### Problem to solve
In the records below, begin at the line containing "11 visitors trapped" and end at the line containing "Identify the click"; quote every line in that span exactly, including both boundary lines, and no others.

Dataset entries:
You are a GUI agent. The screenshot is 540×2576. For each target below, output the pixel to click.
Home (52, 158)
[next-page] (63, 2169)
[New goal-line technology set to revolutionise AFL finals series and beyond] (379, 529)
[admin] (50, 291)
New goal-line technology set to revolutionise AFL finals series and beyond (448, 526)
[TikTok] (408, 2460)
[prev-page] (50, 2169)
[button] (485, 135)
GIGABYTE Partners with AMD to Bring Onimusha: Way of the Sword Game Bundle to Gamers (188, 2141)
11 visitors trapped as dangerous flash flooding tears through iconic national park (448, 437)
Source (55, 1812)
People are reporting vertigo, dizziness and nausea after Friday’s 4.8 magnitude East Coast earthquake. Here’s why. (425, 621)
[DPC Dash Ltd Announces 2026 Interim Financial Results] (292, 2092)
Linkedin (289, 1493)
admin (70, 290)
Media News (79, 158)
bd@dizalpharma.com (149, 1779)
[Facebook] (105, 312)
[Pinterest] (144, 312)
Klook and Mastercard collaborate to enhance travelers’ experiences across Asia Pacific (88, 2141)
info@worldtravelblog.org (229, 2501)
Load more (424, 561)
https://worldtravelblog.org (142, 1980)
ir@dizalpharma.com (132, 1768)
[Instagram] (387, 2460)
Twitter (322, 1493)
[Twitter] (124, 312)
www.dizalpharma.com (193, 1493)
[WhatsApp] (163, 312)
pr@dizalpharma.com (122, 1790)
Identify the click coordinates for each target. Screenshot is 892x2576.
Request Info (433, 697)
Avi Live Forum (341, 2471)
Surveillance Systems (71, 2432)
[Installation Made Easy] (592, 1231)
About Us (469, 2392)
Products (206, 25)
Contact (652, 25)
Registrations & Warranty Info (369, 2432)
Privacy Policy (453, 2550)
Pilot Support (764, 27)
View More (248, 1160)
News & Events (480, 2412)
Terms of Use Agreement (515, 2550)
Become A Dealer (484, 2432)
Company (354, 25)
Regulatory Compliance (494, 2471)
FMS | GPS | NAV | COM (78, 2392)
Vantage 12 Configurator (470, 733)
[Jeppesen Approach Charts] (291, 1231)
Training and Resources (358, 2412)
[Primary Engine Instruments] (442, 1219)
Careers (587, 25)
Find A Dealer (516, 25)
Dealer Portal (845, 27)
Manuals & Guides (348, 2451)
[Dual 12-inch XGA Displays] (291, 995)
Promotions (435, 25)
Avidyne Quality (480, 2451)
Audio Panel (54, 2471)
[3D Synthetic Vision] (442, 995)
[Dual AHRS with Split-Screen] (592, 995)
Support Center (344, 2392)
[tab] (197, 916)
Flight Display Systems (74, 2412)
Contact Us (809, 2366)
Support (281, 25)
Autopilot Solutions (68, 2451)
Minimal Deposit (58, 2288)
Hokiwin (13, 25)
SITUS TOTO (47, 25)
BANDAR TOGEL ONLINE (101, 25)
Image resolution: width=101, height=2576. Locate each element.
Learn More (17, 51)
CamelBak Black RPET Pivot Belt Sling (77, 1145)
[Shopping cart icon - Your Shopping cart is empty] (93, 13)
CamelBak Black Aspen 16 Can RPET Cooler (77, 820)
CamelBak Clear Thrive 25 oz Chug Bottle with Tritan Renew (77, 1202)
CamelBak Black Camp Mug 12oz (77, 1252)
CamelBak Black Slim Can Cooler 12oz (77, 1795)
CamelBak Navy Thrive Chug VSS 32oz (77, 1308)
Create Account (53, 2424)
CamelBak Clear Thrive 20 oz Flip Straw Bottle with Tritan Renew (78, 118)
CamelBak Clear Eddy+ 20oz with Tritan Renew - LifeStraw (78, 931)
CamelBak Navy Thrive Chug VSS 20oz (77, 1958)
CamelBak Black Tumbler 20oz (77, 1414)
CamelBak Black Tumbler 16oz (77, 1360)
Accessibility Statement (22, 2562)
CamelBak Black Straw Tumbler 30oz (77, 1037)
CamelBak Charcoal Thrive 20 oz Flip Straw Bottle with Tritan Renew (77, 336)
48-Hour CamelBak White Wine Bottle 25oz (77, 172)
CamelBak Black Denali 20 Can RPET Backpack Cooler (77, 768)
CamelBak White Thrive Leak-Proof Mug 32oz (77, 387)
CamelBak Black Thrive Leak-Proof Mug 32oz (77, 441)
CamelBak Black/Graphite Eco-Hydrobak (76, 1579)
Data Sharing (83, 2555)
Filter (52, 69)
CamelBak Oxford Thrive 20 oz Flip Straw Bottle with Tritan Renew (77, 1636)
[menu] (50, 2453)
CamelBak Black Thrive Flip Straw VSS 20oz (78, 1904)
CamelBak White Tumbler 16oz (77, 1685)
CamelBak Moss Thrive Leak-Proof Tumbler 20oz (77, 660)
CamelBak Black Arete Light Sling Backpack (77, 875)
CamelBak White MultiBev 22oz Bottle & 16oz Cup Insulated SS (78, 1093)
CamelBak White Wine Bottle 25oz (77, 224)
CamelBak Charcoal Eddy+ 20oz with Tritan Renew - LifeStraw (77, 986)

### Task solution
11 visitors trapped as dangerous flash flooding tears through iconic national park (448, 437)
Source (55, 1812)
People are reporting vertigo, dizziness and nausea after Friday’s 4.8 magnitude East Coast earthquake. Here’s why. (425, 621)
[DPC Dash Ltd Announces 2026 Interim Financial Results] (292, 2092)
Linkedin (289, 1493)
admin (70, 290)
Media News (79, 158)
bd@dizalpharma.com (149, 1779)
[Facebook] (105, 312)
[Pinterest] (144, 312)
Klook and Mastercard collaborate to enhance travelers’ experiences across Asia Pacific (88, 2141)
info@worldtravelblog.org (229, 2501)
Load more (424, 561)
https://worldtravelblog.org (142, 1980)
ir@dizalpharma.com (132, 1768)
[Instagram] (387, 2460)
Twitter (322, 1493)
[Twitter] (124, 312)
www.dizalpharma.com (193, 1493)
[WhatsApp] (163, 312)
pr@dizalpharma.com (122, 1790)
Identify the click coordinates for each target. Screenshot is 892x2576.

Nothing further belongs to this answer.